Published 12:00 am Thursday, July 26, 2018

Republican legislators have decided to give voters even less information about six proposed constitutional amendments on the November ballot than originally intended. This amendment business gets sketchier by the day.

As further proof of how poorly thought-out the amendments were, lawmakers convened Tuesday for a fix-it session. Two years ago, they passed a law to require the independent Constitutional Amendments Publication Commission write short captions to help voters get the gist of such amendments, but recently they grew leery of their own law. 

Why? Soon after the short session adjourned, someone pointed out that the three-member commission happens to include two Democrats — Secretary of State Elaine Marshall and Attorney General Josh Stein — and one Republican, legislative services officer Paul Coble. That made Republican lawmakers uneasy.

Then Gerry Cohen, who helped earlier (read: Democrat-controlled) legislatures draft amendments, tweeted out  proposed captions that got too close to the truth.

For example, here’s what the legislature approved for one amendment:  “Constitutional amendment to establish a bipartisan Board of Ethics and Elections to administer ethics and election laws, to clarify the appointment authority of the Legislative and the Judicial Branches, and to prohibit legislators from serving on boards and commissions exercising executive or judicial authority.”

Cohen summed that up like this: “Transfer Powers of the Governor to the General Assembly.”
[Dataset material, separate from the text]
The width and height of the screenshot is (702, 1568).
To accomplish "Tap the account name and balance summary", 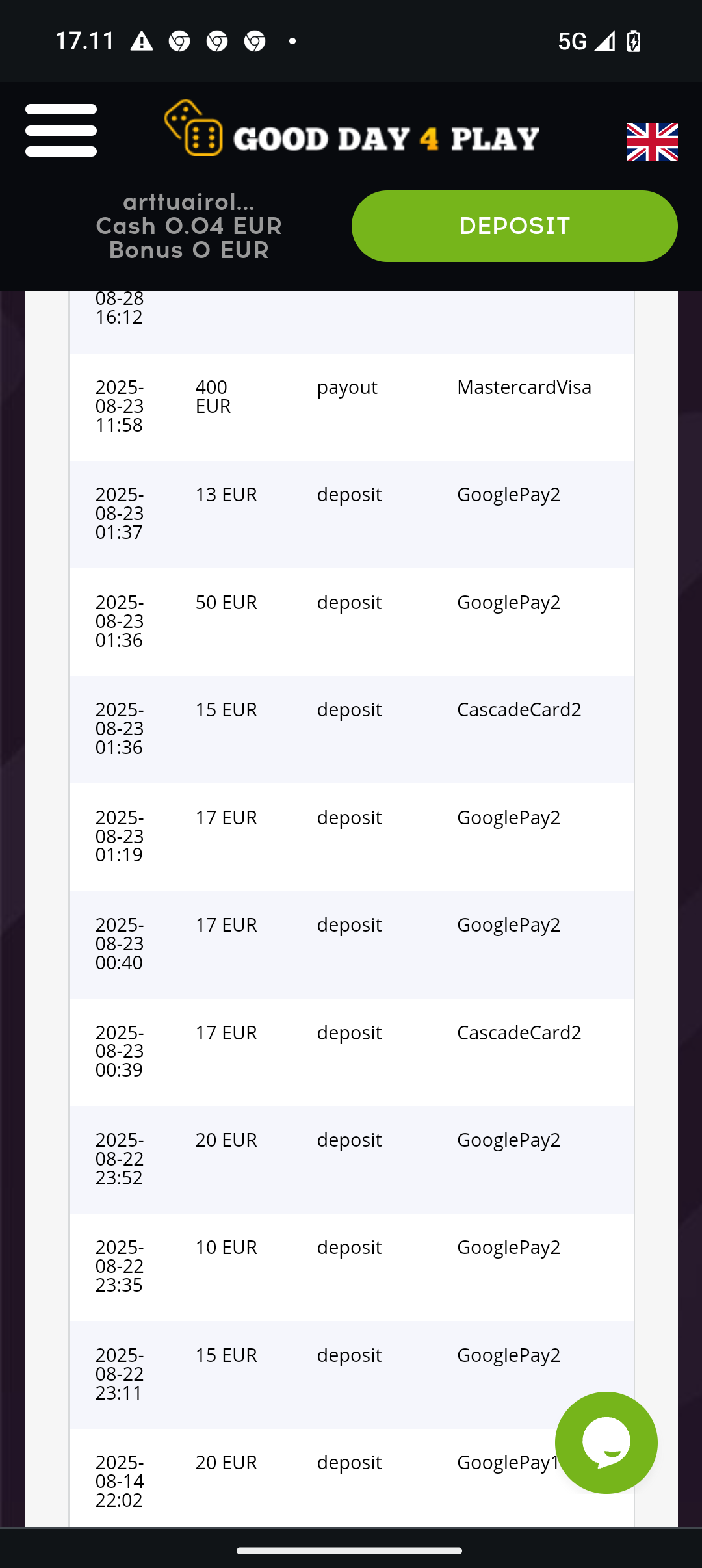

The legislature’s intentionally vague language masked the amendment’s impact. In truth, there is no way to “explain” some of the amendments without revealing that they shift major powers from the governor to the legislature. It’s a brazen power grab, made all the more obvious by this week’s panicky special session. Lawmakers voted along party lines to label each amendment with the words “Constitutional Amendment,” with no caption. Voters will just have to figure things out for themselves.

The commission has one other task related to the amendments — writing a few paragraphs explaining each one, for material that would be distributed to people who ask for more information. It’s not clear if the commission is still going to write those descriptions or if Republican lawmakers will find a way around that. But Rep. Deb Butler, D-New Hanover, nailed it when she criticized Tuesday’s machinations.
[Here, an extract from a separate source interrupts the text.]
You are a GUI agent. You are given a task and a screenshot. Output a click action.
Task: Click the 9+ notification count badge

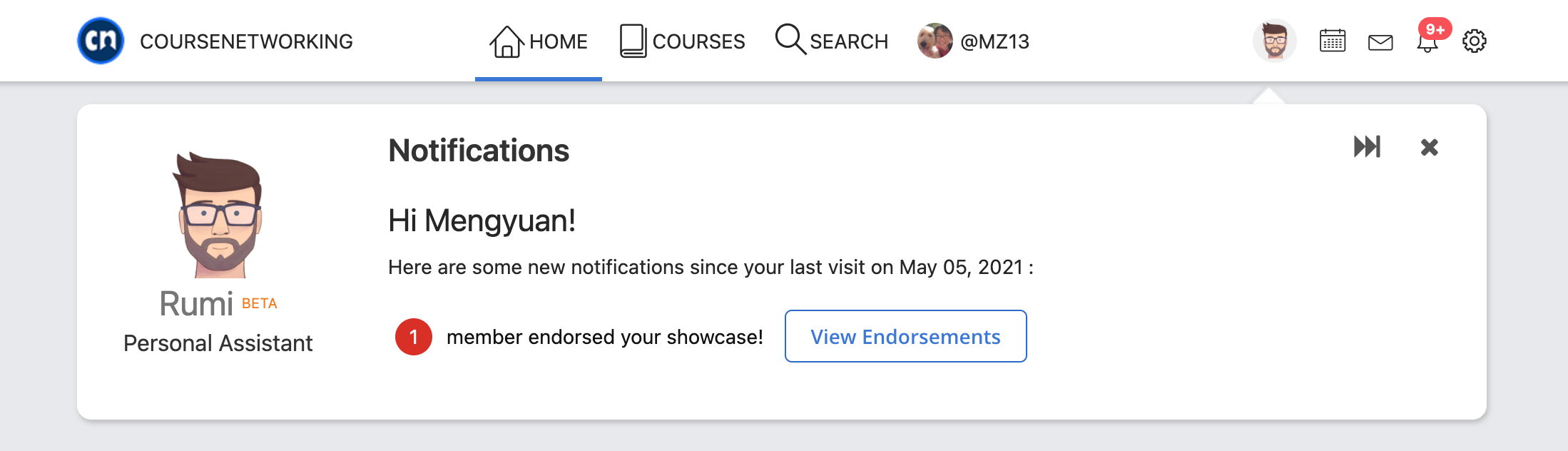point(1435,29)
“I find it wildly ironic,” Butler said, “to suggest an independent commission who was specifically given the authority by this body to craft the captions two years ago is more politically motivated than this General Assembly.”

Republicans may not mind if lawmakers from their party pursue purely partisan goals, but everyone should be concerned about the sloppy handling of these amendments. This is hardly the way to change a critical document like the North Carolina State Constitution.